_Problem statement_
Each of the lines from the one that contains "[youtube] (252, 1798)" to the end of the entries below should be output exactly.

_Records for the task_
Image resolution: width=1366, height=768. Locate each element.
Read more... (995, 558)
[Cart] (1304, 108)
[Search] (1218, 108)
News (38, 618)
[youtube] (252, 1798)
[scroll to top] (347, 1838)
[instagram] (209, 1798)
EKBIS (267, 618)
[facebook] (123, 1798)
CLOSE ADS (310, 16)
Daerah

_Answer to the problem_
[youtube] (252, 1798)
[scroll to top] (347, 1838)
[instagram] (209, 1798)
EKBIS (267, 618)
[facebook] (123, 1798)
CLOSE ADS (310, 16)
Daerah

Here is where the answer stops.